Le pratiche non concluse sono aumentate con un balzo in avanti di oltre 9mila unità. Via Arenula riconosce una una tendenza al rialzo a partire dal 2013, che "potrebbe spiegarsi con l'inizio dell'impatto della riforma del 2005". A decadere sono soprattutto i processi per reati societari e contro la pubblica amministrazione, come corruzione e abuso d'ufficio
Aumentano i procedimenti andati in prescrizione in Italia: quasi uno su dieci non arriva a conclusione. Secondo i dati forniti dal ministero della Giustizia, i processi non portati a termine sono passati dai 123mila del 2013 ai 132mila del 2014, con un balzo in avanti di oltre 9mila unità. Ma al di là dei termini assoluti, il dato registra un incremento anche rispetto al totale dei procedimenti definiti, cioè conclusi con sentenza o archiviazione, passando dall’8,3% al 9,5%. Nelle slide pubblicate sul suo sito, il ministero sottolinea il calo del 40% rispetto a dieci anni fa, ma allo stesso tempo riconosce una “inversione della curva”, cioè una tendenza al rialzo, a partire dal 2013, che “potrebbe spiegarsi con l’inizio dell’impatto della riforma del 2005”: la legge ex Cirielli, approvata dal governo Berlusconi, diminuì infatti i termini per la prescrizione.

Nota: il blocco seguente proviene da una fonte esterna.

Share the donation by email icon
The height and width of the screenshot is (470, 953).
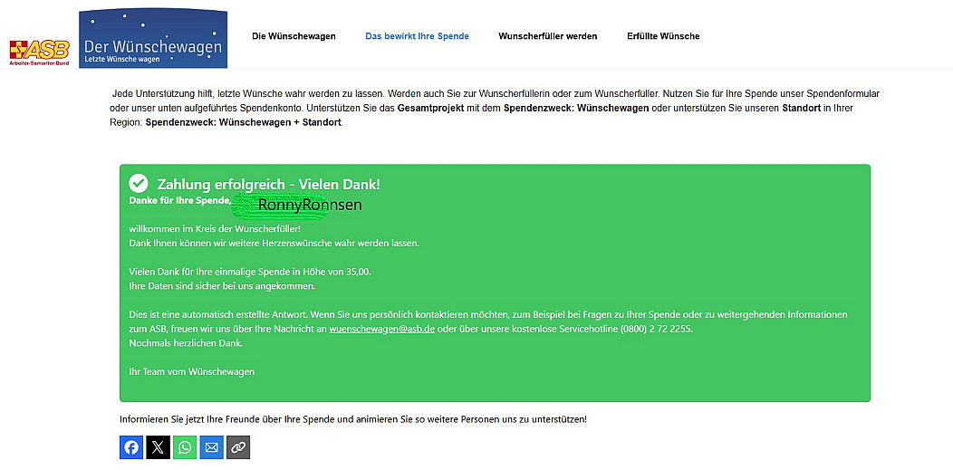coord(211,447)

Se si considerano le varie tipologie di crimine, a fare la parte del leone sono le prescrizioni dei reati societari, come aggiotaggio, insider trading, false comunicazioni sociali, che intervengono nel 13,2% dei casi, in netto aumento rispetto al 10,7% del 2013. Ma il discorso è altrettanto critico nel caso dei reati contro la pubblica amministrazione, come corruzione, malversazione, abuso d’ufficio, che nel 12,5% non arrivano a una conclusione, anche se il dato è in leggero calo rispetto all’anno precedente, quando si attestava a quota 13,3%. Quasi un procedimento per truffa su dieci (il 9,1%) finisce in prescrizione, mentre nel caso di lesioni e omicidi colposi il dato si attesta al 5,9% e per i reati ambientali al 5,6%. Per quanto riguarda la violenza sessuale, nel 2014 è andato prescritto l’1,3% dei procedimenti, una quota in aumento rispetto allo 0,3% dell’anno precedente.

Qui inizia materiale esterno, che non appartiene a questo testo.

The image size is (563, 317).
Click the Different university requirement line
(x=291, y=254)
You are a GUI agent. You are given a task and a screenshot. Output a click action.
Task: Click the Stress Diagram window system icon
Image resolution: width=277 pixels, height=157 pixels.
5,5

In particolare, l’appello rappresenta la fase in cui l’incidenza della prescrizione è più elevata. In secondo grado, infatti, si ferma il 23% dei processi, contro il 9% della media totale, con una differenza di ben 14 punti. Non a caso, il ministro della Giustizia Andrea Orlando ha spiegato che “esiste una criticità che si chiama appello“. E lo stesso ministero annota nella sua relazione che “l’andamento storico della prescrizione mostra una crescita dell’incidenza nelle corti d’appello”, che è passata dal 17,3% del 2011 all’attuale 23,5%. I casi più critici si registrano a Venezia, con quasi il 50% delle prescrizioni in secondo grado, e Napoli, con il 40% circa.

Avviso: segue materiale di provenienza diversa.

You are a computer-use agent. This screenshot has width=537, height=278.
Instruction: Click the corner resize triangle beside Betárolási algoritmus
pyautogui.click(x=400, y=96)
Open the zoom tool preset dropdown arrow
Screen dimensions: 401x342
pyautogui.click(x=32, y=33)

Il ministro Orlando ha negato che esista una “questione meridionale”, per la quale nel Mezzogiorno i processi si arenerebbero con maggiore facilità. In realtà, i tribunali dove si registra la più alta incidenza delle prescrizioni si trovano proprio nel Centro Sud: Tempio Pausania (51%), Vallo della Lucania (41%) e Spoleto (33%). D’altra parte, se si considera la fase del predibattimento, cioè le indagini preliminari, i numeri più elevati si riscontrano al Nord: Torino (40%), Parma (34%) e Brescia (27%).